How playing Inappropriate Guess Who? taught us the truth of customer analytics
This article was originally published February 4th, 2020
We play a game that I’ve realised is a perfect analogue for the dreadful state of current customer analytics. Inappropriate Guess Who? is played with the standard Guess Who? set but you aren’t allowed to ask any of the normal factual questions. No asking about beards, or glasses or even gender. In Inappropriate Guess Who? your questions are all subjective and generally filthy.
- Does this person look like they are stalking a victim?
- Does this person appear to be at the final stages of a beautiful act of sexual congress?
- Would you trust this person with your kids?
At NRF we occupied one end of a bar and challenged all comers, up stepped Tim Ford, boss of the quite brilliant pricesynergy.io business.
‘Has this person got any hair?’
‘Tim you can’t ask about verifiable features.’
‘Okay, erm… have they just had a really painful shit.’
‘Christ. But yes Tim. They definitely have.’
And thus the game continues until either player is left with but a single person and can guess the identity of their opponent’s character.
‘Is it Bernard? It’s Bernard isn’t it? I flipping know it is.’
‘It’s Alice, Tim.’
That’s the awesome thing about Inappropriate Guess Who? nobody ever gets the right answer. It’s stupid and the fun is in the depravity of the questioning. Inappropriate Guess Who? is all about profiling by outward appearance, bias and cultural prejudice. My guess based on these things is often way off from the other person’s similarly biased judgement. It should always fail because profiling and prejudice are personalised failures of thought. They are failures of dialogue, empathy and culture and they belong to my issues, where yours may be different.

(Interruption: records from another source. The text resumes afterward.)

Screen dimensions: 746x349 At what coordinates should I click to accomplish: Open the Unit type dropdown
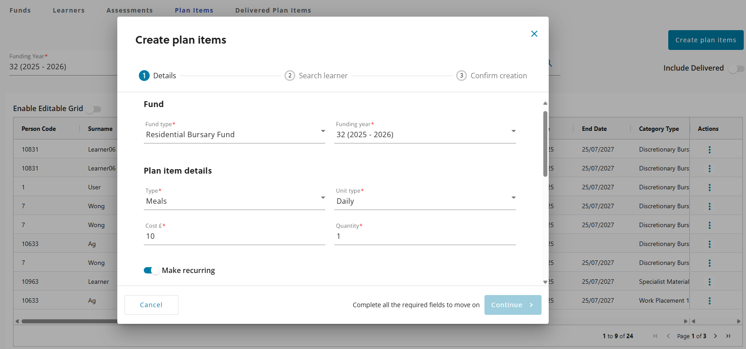click(425, 201)
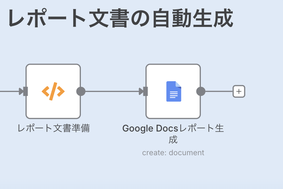Image resolution: width=283 pixels, height=189 pixels.
Task: Click the orange code brackets icon
Action: [x=53, y=91]
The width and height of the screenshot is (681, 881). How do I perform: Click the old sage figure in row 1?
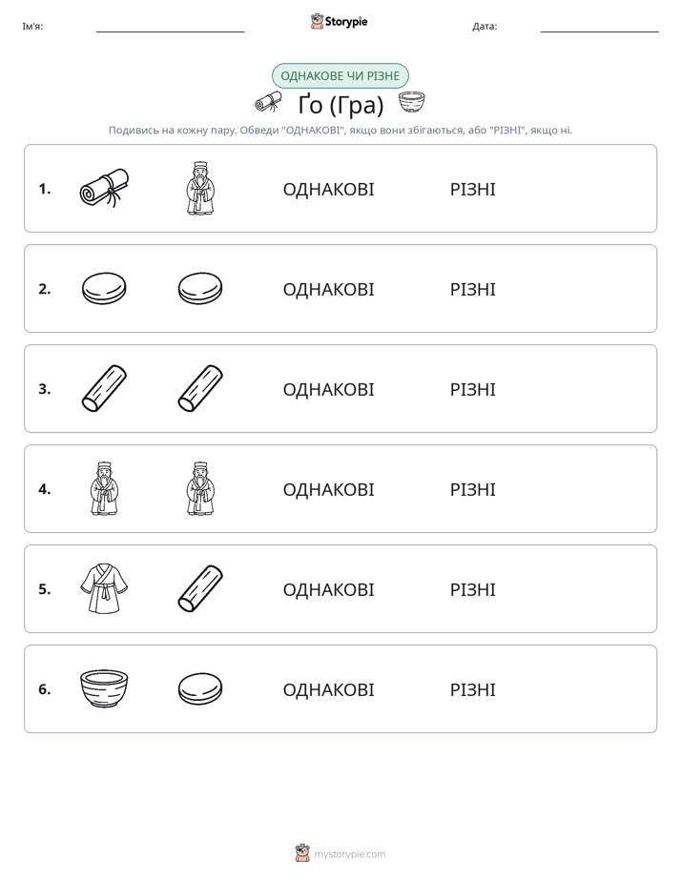(x=200, y=188)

The failure inherent in Inappropriate Guess Who? is also the failure inherent in almost all current customer analytics; you’re trying to guess a likely future behaviour based on biased correlations, and you’re segmenting based on criteria that in real life are absurd. You’re also trying to ascribe a fixed point to that person’s buying character when the reality is that how a person shops changes with mood, need and context.
Just like the subjective judgement of Inappropriate Guess Who? current customer analytics are an attempt to make order out of chaos, a chaos of conflicting signals and confusions made to appear logical. The truth is that in retail especially, we’ve been let down by the current state of customer analytics.
What’s needed is a new generation that stop trying to chase the individual’s fixed buying state but that instead consider context and emotion. If you know what groups of shoppers are trying to do and how subsets of them are feeling while they are trying to do it, then you can build a set of experiences and service propositions that meet those without personalised bias.
That need for new solutions is why Uncrowd exists; we’ve created a customer analytics platform, and a whole philosophy that is a generational step forward precisely because it isn’t single-view of a fixed customer. We’re so ahead that one person at NRF exclaimed ‘NOPE! What you’re saying isn’t possible!’ and then we showed them Friction/Reward Indexing using real data on their stores that we’d gathered earlier in the Pennsylvania market… their response then? ‘This is magical, you’ve done it.’
I guess what I’m saying is that just because NPS values a 9 from Fred West exactly as much as it values a 9 from the Pope and assumes they both then do the same thing post scoring, you don’t have to.